*Assigned task*: Would you retype the listing below word for word, without any of its pictures?

*The records*:
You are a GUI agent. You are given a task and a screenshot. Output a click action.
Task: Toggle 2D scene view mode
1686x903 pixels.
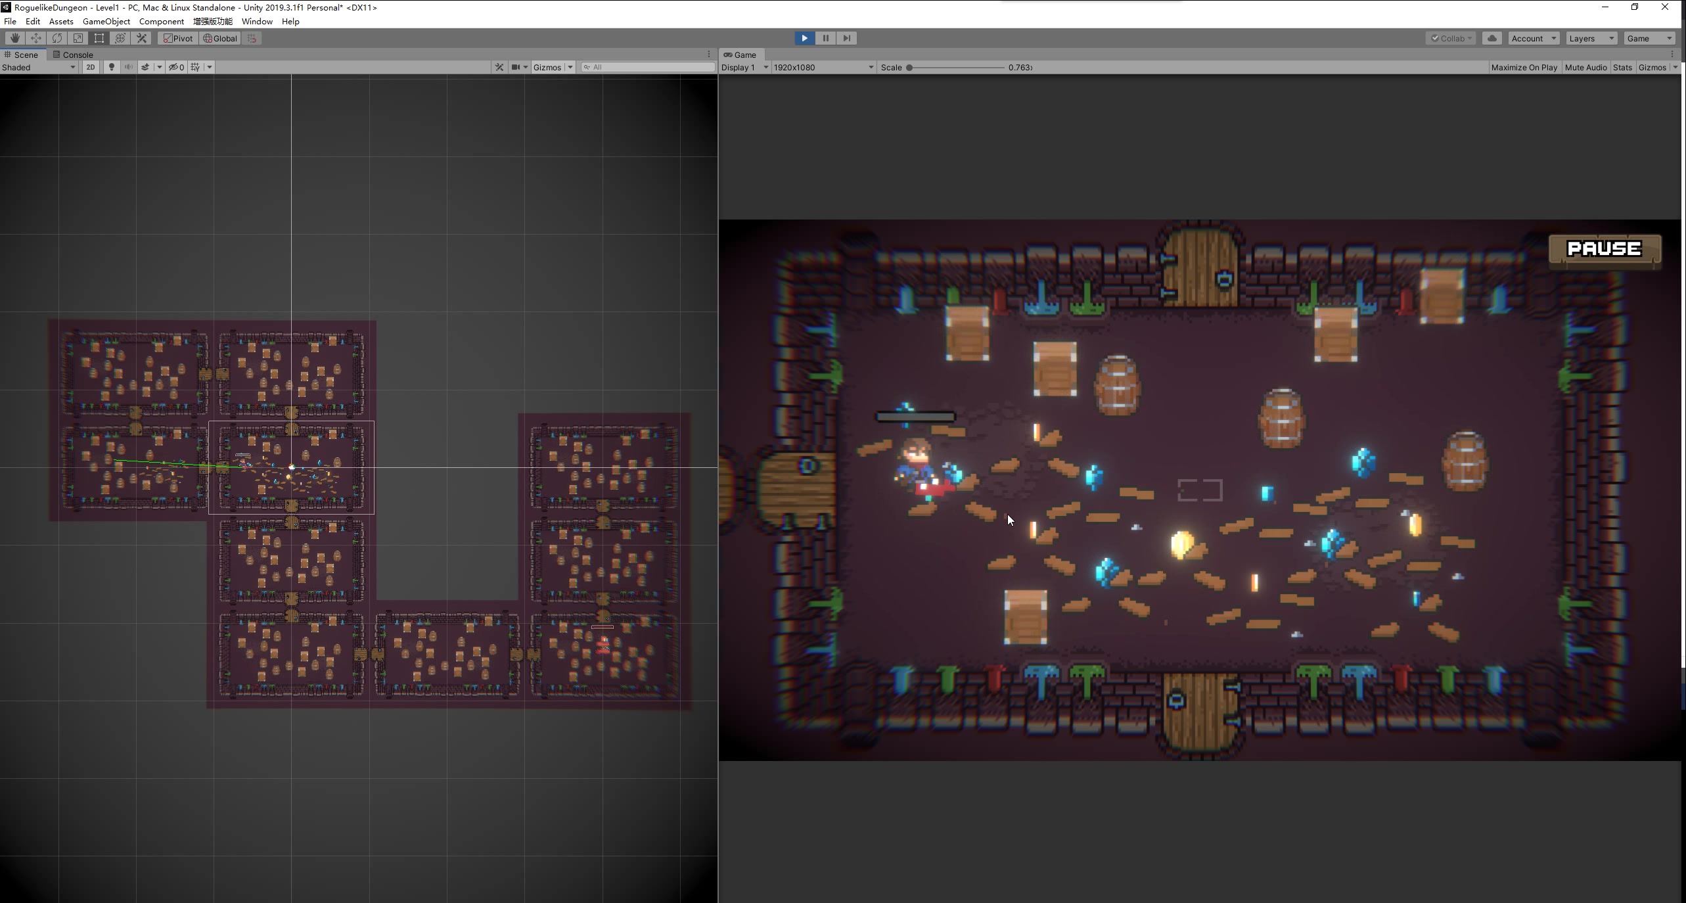click(x=91, y=67)
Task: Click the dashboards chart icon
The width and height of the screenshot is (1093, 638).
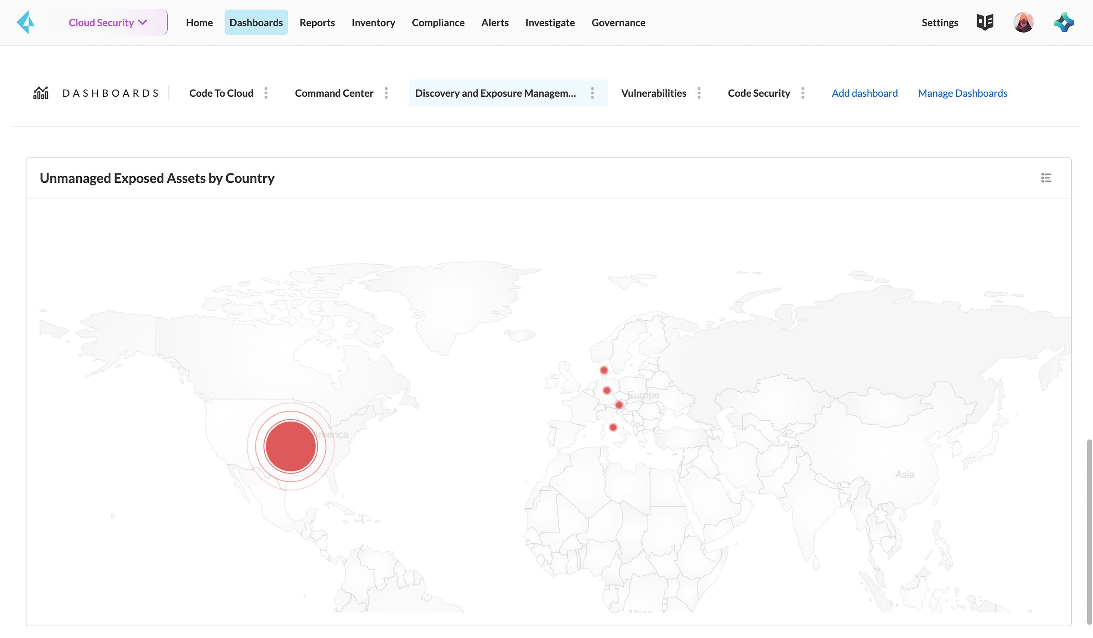Action: 41,93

*Exercise result*:
You are a GUI agent. You are given a task and a screenshot. Output a click action.
Task: Toggle 2D scene view mode
1686x903 pixels.
click(x=91, y=67)
Task: Click the dashboards chart icon
The width and height of the screenshot is (1093, 638).
Action: 41,93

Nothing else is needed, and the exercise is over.